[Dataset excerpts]
|---|
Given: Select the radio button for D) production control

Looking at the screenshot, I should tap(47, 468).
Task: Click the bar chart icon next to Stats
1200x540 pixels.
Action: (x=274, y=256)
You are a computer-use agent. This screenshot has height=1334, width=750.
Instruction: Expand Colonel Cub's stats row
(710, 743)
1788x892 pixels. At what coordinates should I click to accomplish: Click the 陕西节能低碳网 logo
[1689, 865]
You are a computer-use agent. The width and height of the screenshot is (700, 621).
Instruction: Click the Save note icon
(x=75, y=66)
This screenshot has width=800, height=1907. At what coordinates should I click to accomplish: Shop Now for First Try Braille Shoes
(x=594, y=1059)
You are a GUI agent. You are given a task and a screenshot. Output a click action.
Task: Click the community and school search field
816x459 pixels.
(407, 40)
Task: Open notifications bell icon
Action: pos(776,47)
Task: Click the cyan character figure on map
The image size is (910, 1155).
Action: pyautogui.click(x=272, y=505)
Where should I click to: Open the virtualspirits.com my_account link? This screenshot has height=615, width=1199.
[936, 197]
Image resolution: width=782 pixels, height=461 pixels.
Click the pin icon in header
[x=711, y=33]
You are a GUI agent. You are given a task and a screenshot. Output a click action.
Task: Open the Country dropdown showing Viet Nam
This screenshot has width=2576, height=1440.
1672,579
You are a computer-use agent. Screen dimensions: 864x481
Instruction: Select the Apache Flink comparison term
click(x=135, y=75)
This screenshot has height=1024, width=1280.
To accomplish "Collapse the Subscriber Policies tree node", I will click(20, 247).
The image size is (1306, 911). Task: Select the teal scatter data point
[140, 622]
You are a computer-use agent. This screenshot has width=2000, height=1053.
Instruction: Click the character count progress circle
|---|
**The problem:**
Repeat every record exactly as written, please.

**Solved problem:**
Given: Select the radio button for D) production control

Looking at the screenshot, I should tap(47, 468).
Task: Click the bar chart icon next to Stats
1200x540 pixels.
Action: (x=274, y=256)
You are a computer-use agent. This screenshot has height=1334, width=750.
Instruction: Expand Colonel Cub's stats row
(710, 743)
1788x892 pixels. At what coordinates should I click to accomplish: Click the 陕西节能低碳网 logo
[1689, 865]
You are a computer-use agent. The width and height of the screenshot is (700, 621).
Instruction: Click the Save note icon
(x=75, y=66)
This screenshot has width=800, height=1907. At what coordinates should I click to accomplish: Shop Now for First Try Braille Shoes
(x=594, y=1059)
You are a GUI agent. You are given a task and a screenshot. Output a click action.
Task: Click the community and school search field
816x459 pixels.
(407, 40)
Task: Open notifications bell icon
Action: pos(776,47)
Task: Click the cyan character figure on map
The image size is (910, 1155).
Action: pyautogui.click(x=272, y=505)
Where should I click to: Open the virtualspirits.com my_account link? This screenshot has height=615, width=1199.
[936, 197]
Image resolution: width=782 pixels, height=461 pixels.
Click the pin icon in header
[x=711, y=33]
You are a GUI agent. You are given a task and a screenshot. Output a click action.
Task: Open the Country dropdown showing Viet Nam
This screenshot has width=2576, height=1440.
1672,579
You are a computer-use agent. Screen dimensions: 864x481
Instruction: Select the Apache Flink comparison term
click(x=135, y=75)
This screenshot has height=1024, width=1280.
To accomplish "Collapse the Subscriber Policies tree node", I will click(20, 247).
The image size is (1306, 911). Task: Select the teal scatter data point
[140, 622]
You are a computer-use agent. This screenshot has width=2000, height=1053.
Instruction: Click the character count progress circle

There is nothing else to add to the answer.